Draft-mode routing. Posts from certain projects now save to _drafts/ instead of _posts/, and draft posts skip the git push entirely. This doesn’t prevent the output-leaking bug, but it prevents the consequence — broken posts going live on the public site. If the pipeline produces garbage, the garbage stays local.

Two other fixes address related failure modes. Front matter deduplication in _clean_claude_output handles cases where Claude emits its own --- YAML block that then gets double-wrapped by _format_jekyll_post. A 30-minute global timeout via SIGALRM in the orchestrator catches hung processes. The SIGALRM approach is Unix-specific and won’t work on Windows, but for a single-user macOS pipeline running via launchd, it’s the right tool. The kill switch post from February made the same argument: build for the actual deployment environment, not the hypothetical one.

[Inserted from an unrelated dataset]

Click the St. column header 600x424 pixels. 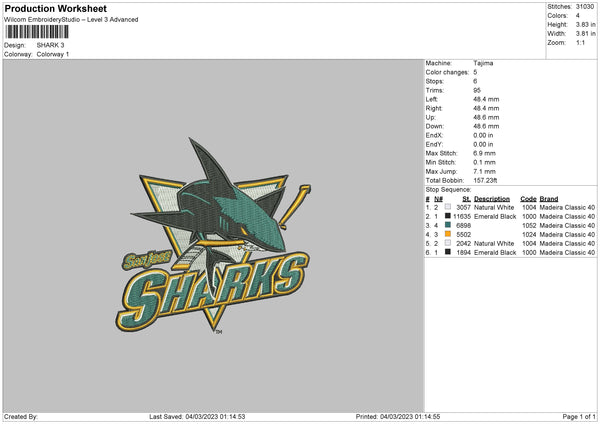pos(466,198)
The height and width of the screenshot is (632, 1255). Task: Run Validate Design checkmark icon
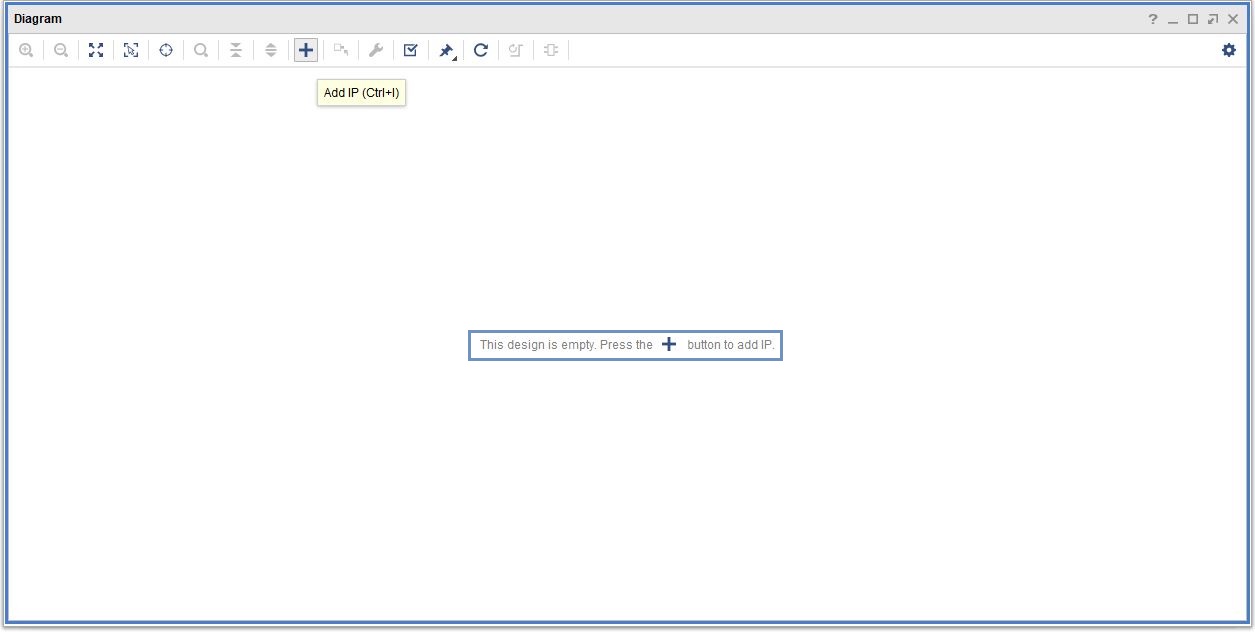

The Failure Mode That Doesn’t Have a Name

The interesting thing about this bug is what category it belongs to. It’s not hallucination — Claude didn’t invent facts. It’s not refusal — Claude didn’t decline the task. It’s not prompt injection — no adversarial input was involved. Claude did exactly what it was asked to do. It polished a blog post. Then, unable to write the file, it told the operator what it had done and asked for permission. That’s correct behavior in a conversational context. It’s a pipeline-breaking failure in an automated one.

The deeper problem is that LLMs have no structured separation between the work and the reasoning about the work. An API endpoint returns JSON with a defined schema. A compiler either produces a binary or emits errors on stderr. Claude produces text, and the text might be the deliverable, or it might be a description of the deliverable, or — as the March 5 post demonstrated — a diagnosis of why the deliverable wasn’t delivered. All of it arrives on stdout. All of it passes a returncode == 0 check.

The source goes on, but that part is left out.